According to the groups, the TRIPS agreement does not require Article 51 to apply to patented goods, and the exception for goods in transit is discretionary rather than mandatory. In addition, TRIPS is part of a larger plan to "reduce distortions and impediments to international trade," and seeks to "ensure that measures and procedures to enforce intellectual property rights do not themselves become barriers to legitimate trade."
Article 41.1 of the TRIPS agreement provides that enforcement procedures "shall be applied in such a manner as to avoid the creation of barriers to legitimate trade and to provide for safeguards against their abuse" and Article 41.2 provides that the procedures shall be "fair and equitable."

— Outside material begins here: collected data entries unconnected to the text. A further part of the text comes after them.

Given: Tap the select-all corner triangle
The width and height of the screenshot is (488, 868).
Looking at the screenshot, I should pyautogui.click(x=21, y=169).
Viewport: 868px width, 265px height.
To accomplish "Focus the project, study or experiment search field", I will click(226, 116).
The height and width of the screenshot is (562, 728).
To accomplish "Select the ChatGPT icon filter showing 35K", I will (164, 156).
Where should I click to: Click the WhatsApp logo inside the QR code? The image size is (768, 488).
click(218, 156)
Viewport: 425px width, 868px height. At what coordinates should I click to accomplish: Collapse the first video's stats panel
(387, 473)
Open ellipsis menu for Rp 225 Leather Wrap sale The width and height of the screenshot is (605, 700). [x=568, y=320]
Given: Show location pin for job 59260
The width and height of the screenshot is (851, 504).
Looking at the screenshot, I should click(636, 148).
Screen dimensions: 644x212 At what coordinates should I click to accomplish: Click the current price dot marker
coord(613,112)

Article V of the GATT defines goods in transit, and provides that "There shall be freedom of transit through the territory of each contracting party, via the routes most convenient for international transit, for traffic in transit to or from the territory of other contracting parties."
The letter to Director-General Lamy said that this provision extends to all goods in transit, and provides that "all charges and regulations imposed by contracting parties on traffic in transit to or from the territories of other contracting parties shall be reasonable, having regard to the conditions of the traffic."
The letter also noted that with regard to trade in medicines, the 2001 Doha Declaration on TRIPS and Public Health recognized "the gravity of the public health problems afflicting many developing and least developed countries" and stressed "the need for the WTO Agreement on Trade-Related Aspects of Intellectual Property Rights (TRIPS Agreement) to be part of the wider national and international action to address these problems."
In Paragraph 4 of that Declaration, WTO members agreed that "the [TRIPS] Agreement can and should be interpreted and implemented in a manner supportive of WTO Members' right to protect public health and, in particular, to promote access to medicines for all."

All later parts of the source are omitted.